:: EXERCISE ::
Return the count of lines in the following records that include "Viewport", and nothing more.

[[ RECORDS FOR THE TASK open ]]

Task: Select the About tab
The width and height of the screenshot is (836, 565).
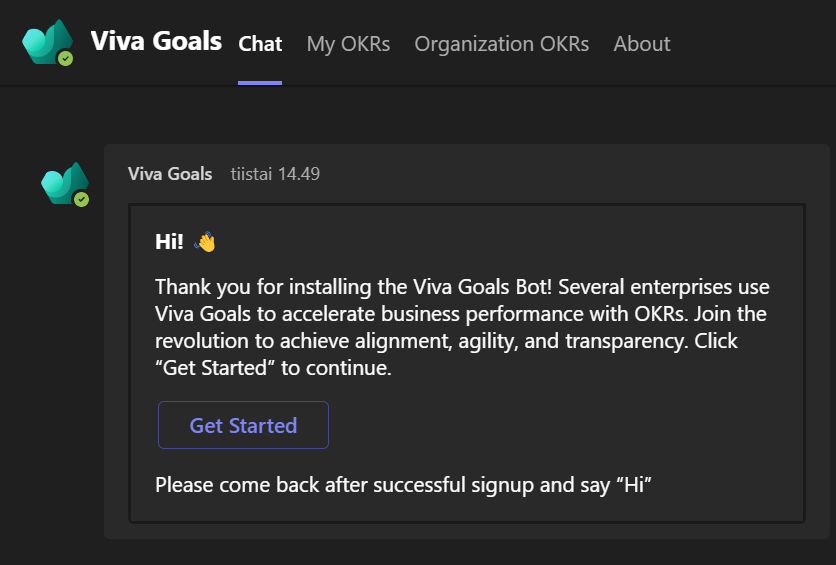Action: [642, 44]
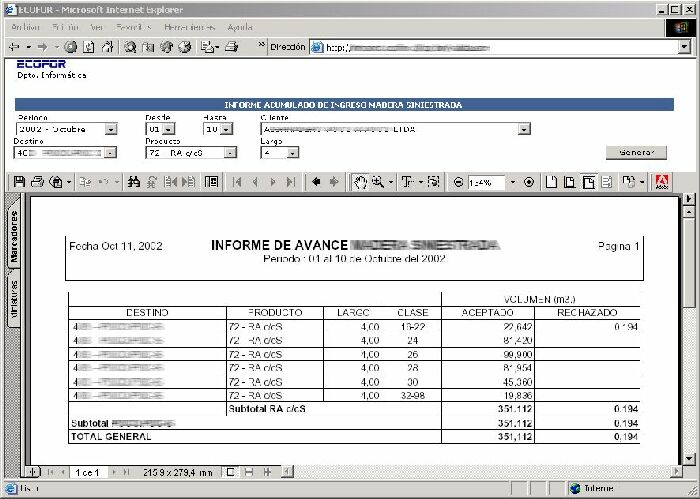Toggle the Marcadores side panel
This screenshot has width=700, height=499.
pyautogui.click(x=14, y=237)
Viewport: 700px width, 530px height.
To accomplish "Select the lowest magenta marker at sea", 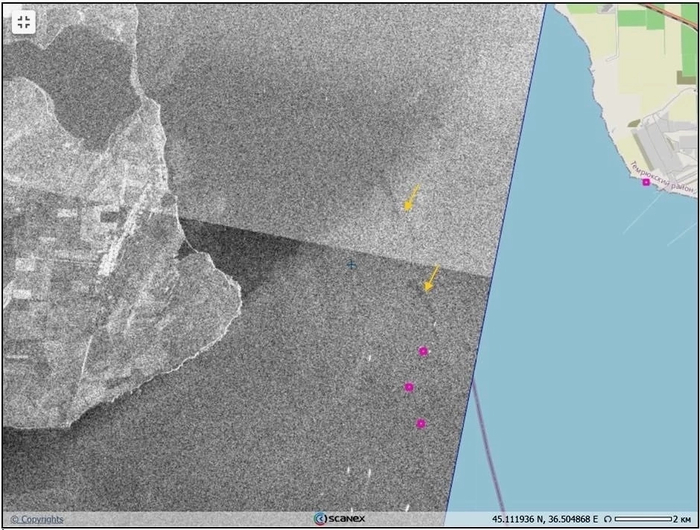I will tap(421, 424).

[[ RECORDS FOR THE TASK closed ]]
[[ RECORDS FOR THE TASK open ]]

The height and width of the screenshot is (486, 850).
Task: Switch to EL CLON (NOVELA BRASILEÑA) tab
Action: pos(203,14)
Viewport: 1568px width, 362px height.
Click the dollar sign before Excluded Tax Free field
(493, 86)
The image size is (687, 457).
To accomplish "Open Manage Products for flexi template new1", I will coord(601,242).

[[ RECORDS FOR THE TASK closed ]]
[[ RECORDS FOR THE TASK open ]]

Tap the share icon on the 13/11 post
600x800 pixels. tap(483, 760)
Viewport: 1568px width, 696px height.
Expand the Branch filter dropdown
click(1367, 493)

[[ RECORDS FOR THE TASK closed ]]

:: ANSWER SECTION ::
3